-- SOURCE RECORDS follows --
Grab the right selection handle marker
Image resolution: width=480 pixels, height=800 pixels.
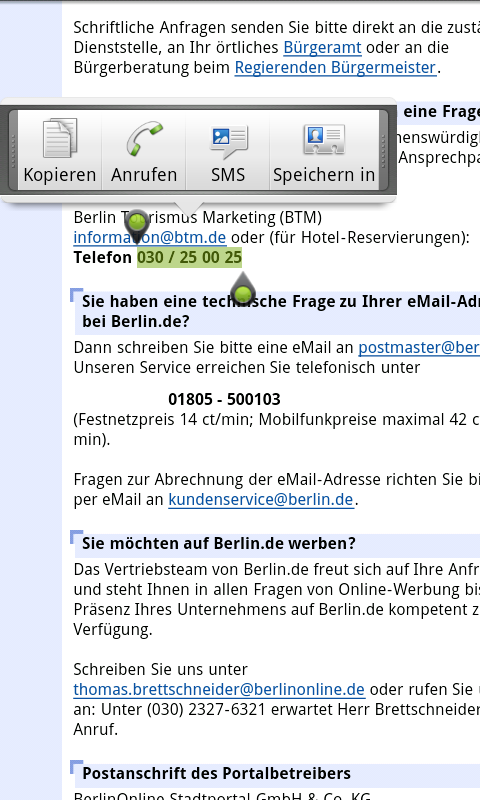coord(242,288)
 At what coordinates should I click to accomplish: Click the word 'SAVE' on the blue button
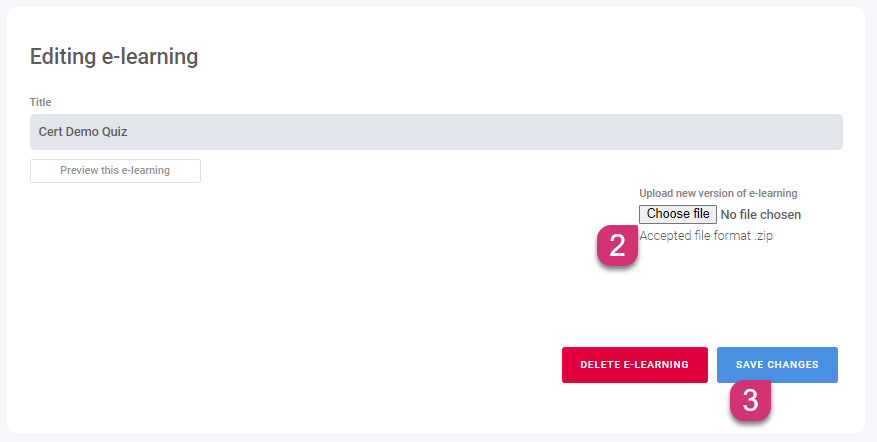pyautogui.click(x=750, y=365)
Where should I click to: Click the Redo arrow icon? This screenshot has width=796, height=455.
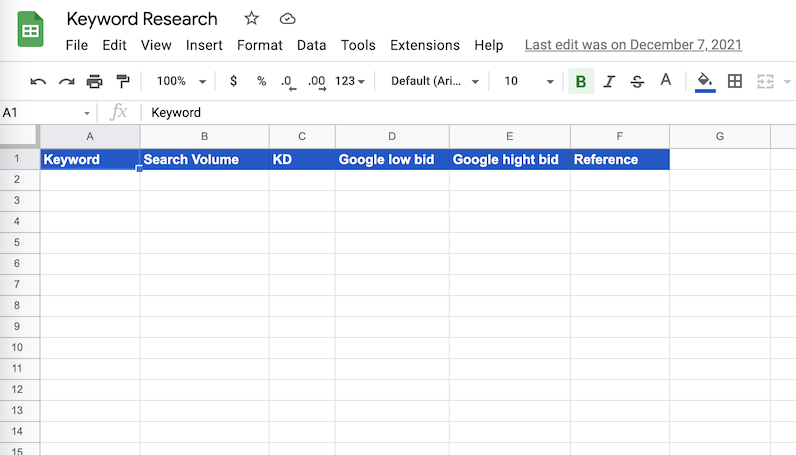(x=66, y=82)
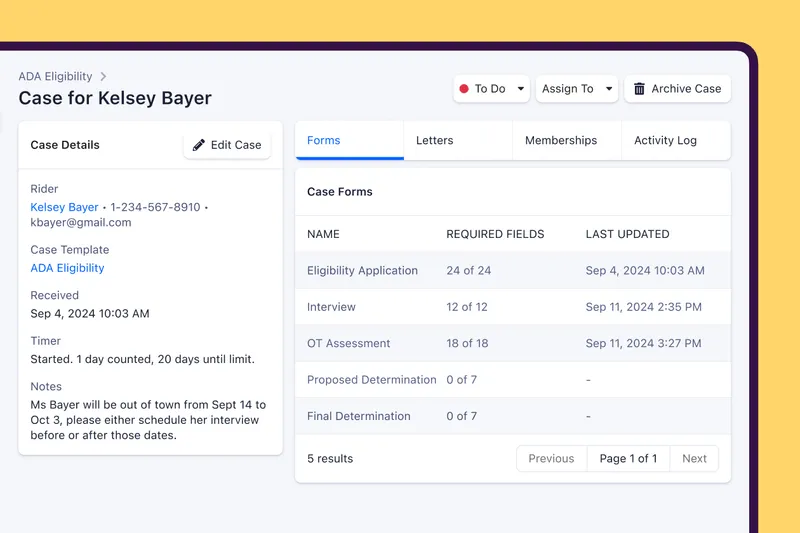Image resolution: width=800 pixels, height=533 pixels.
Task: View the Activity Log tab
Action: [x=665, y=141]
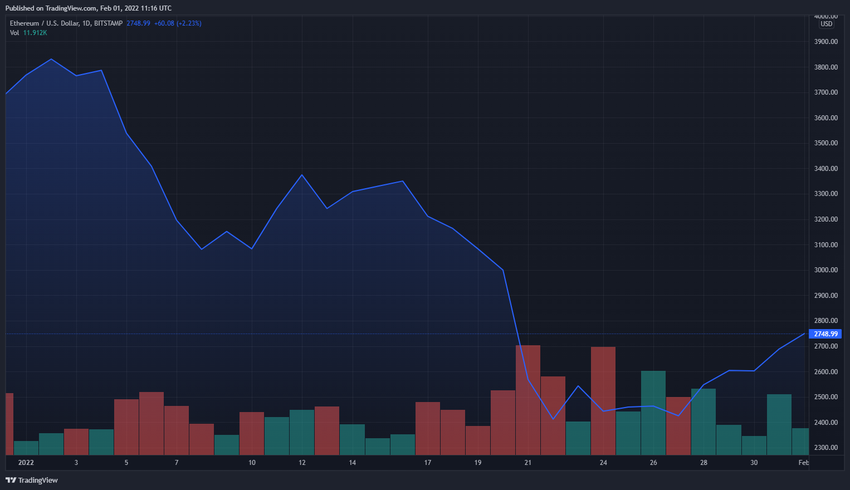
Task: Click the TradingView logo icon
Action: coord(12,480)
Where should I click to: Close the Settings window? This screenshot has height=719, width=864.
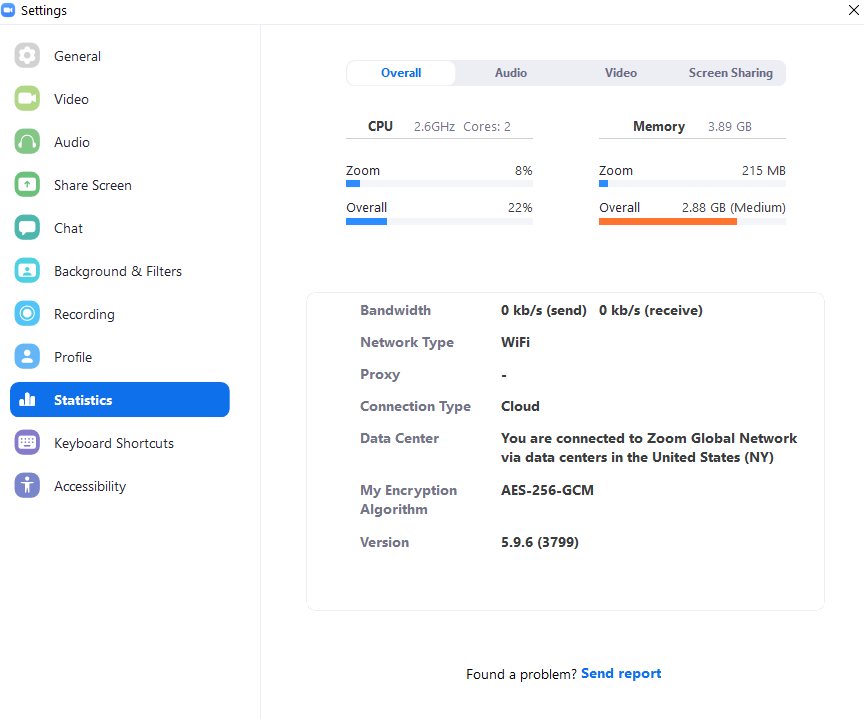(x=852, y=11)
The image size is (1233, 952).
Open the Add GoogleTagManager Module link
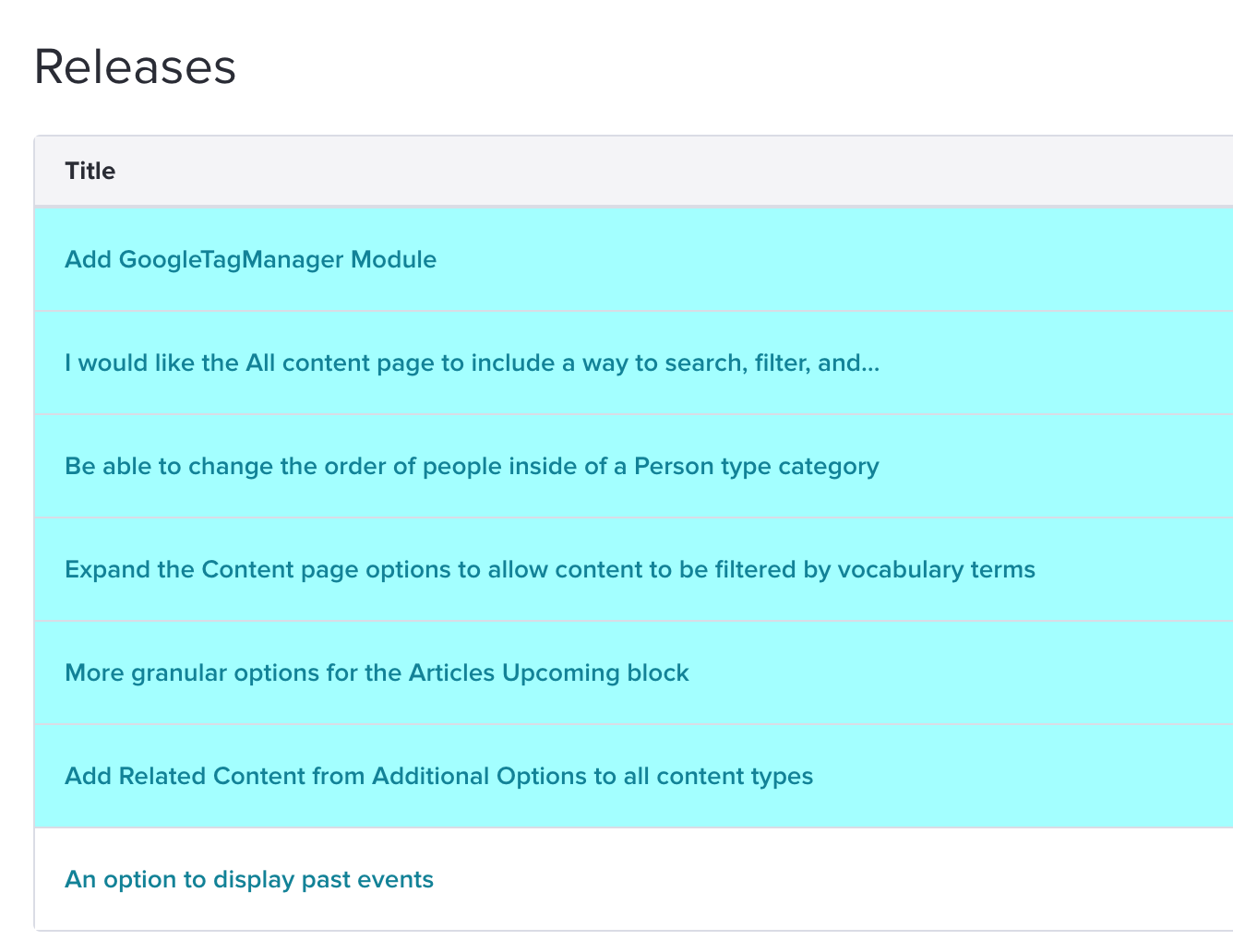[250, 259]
-- SOURCE RECORDS concluded --
-- SOURCE RECORDS follows --
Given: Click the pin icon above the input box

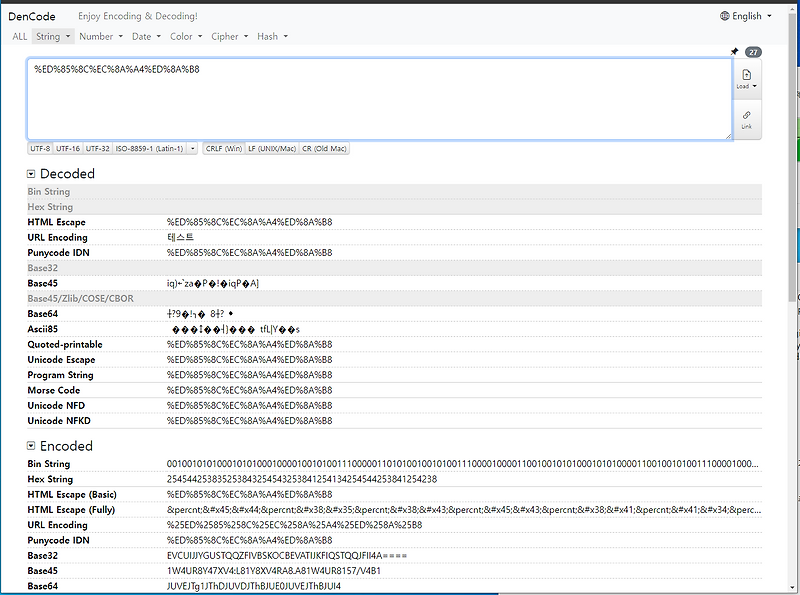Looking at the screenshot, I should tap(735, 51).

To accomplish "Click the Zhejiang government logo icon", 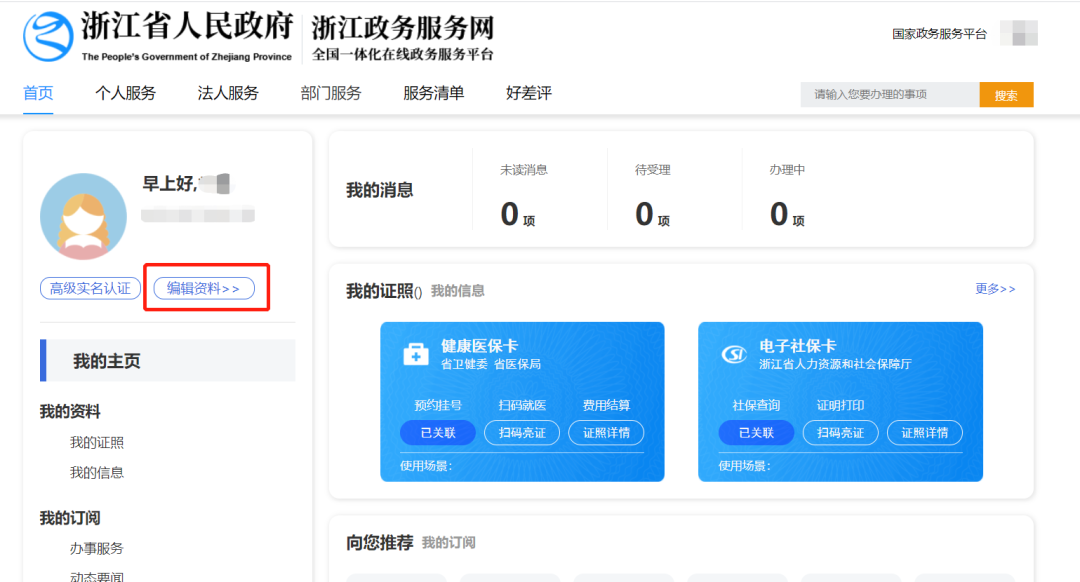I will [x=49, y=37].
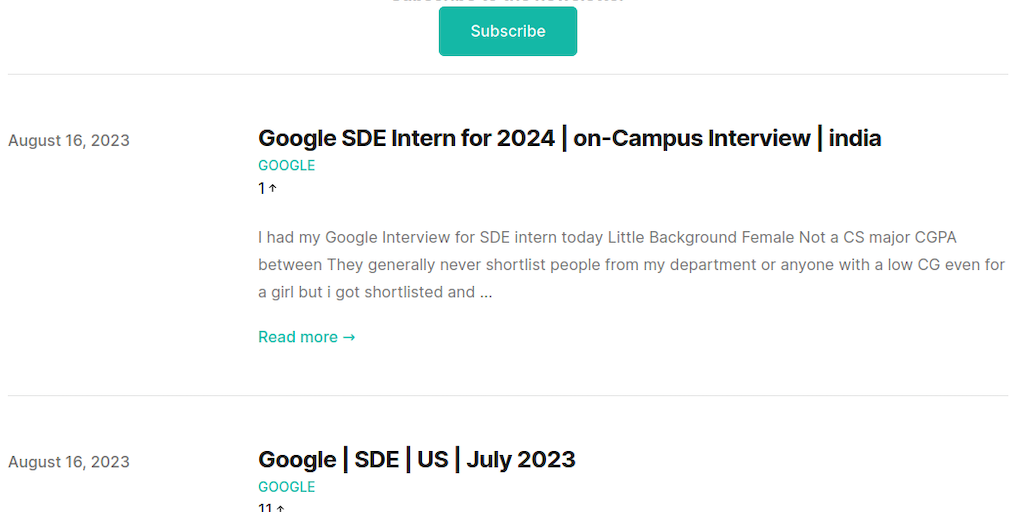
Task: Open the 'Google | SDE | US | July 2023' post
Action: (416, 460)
-- SOURCE RECORDS concluded --
-- SOURCE RECORDS follows --
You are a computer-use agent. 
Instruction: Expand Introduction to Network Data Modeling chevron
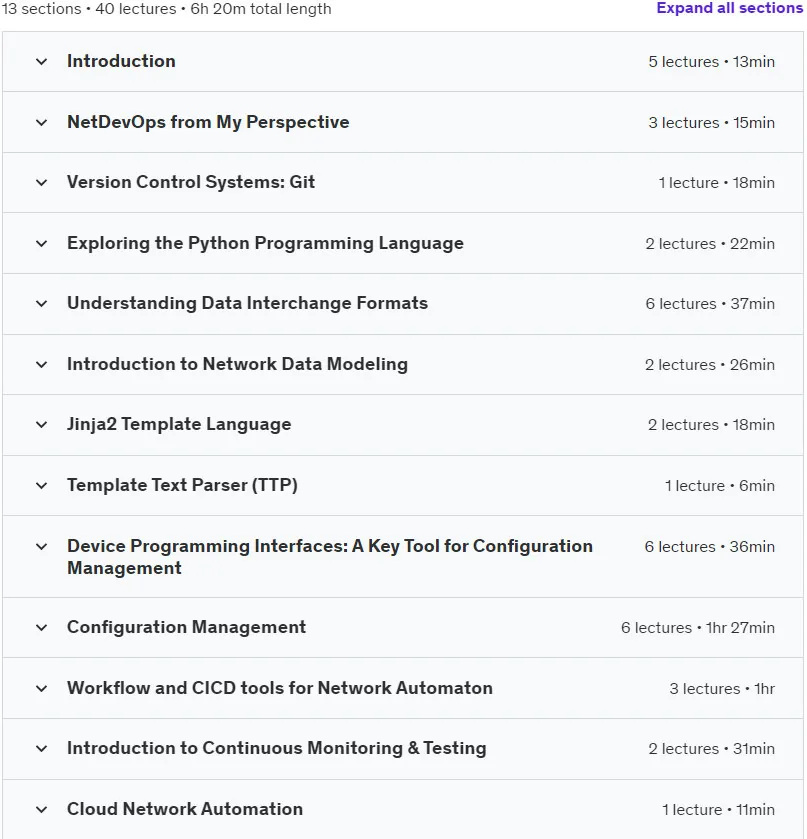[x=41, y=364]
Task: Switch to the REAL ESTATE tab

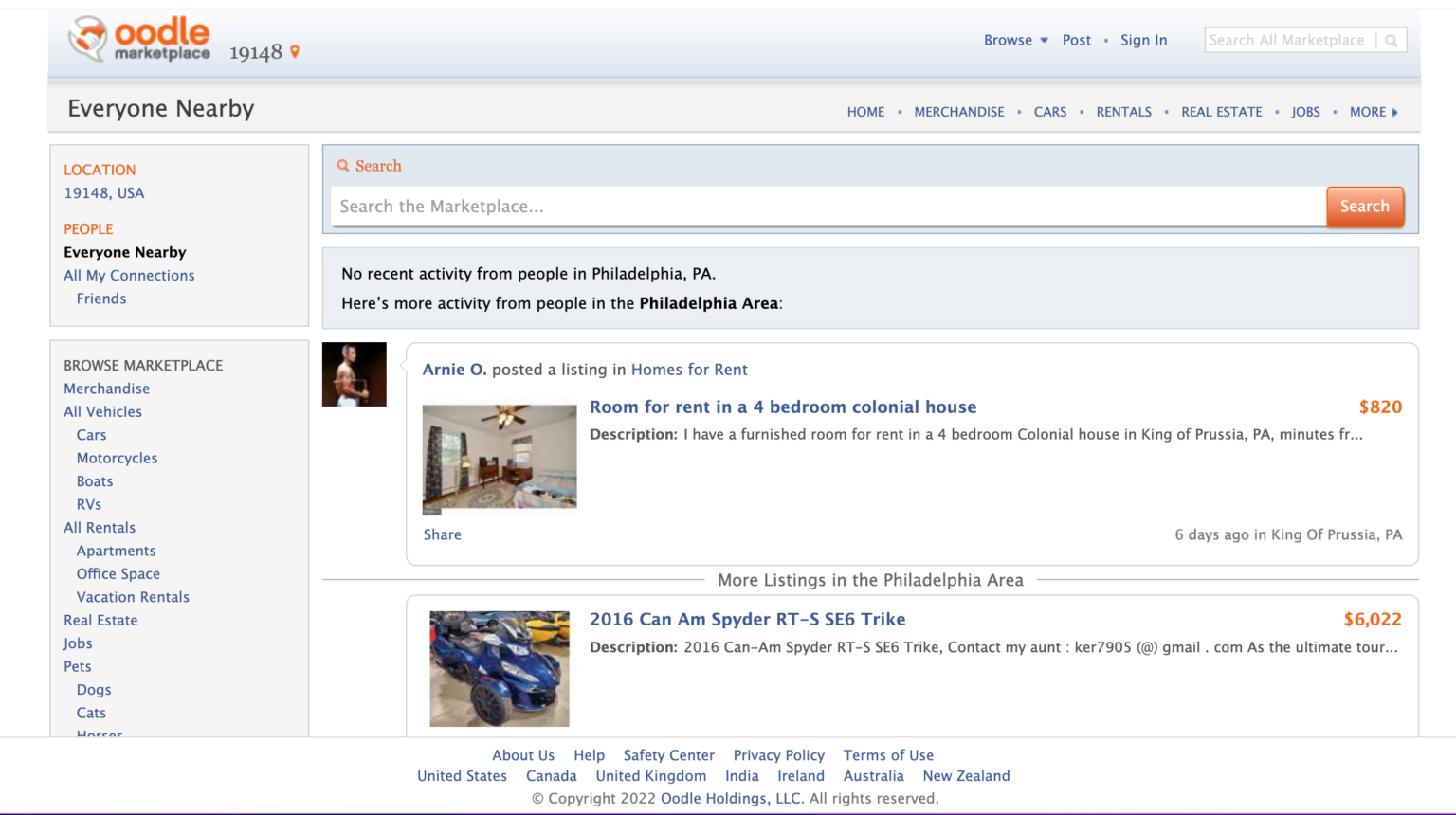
-- SOURCE RECORDS concluded --
YOUR ASSIGNMENT: Repeat exactly, and only, the entries from the line with "You are a computer-use agent." through the line with "Task: Switch to the REAL ESTATE tab". Pictures are skipped.

REPLY:
You are a computer-use agent. 
Instruction: Expand Introduction to Network Data Modeling chevron
[x=41, y=364]
Task: Switch to the REAL ESTATE tab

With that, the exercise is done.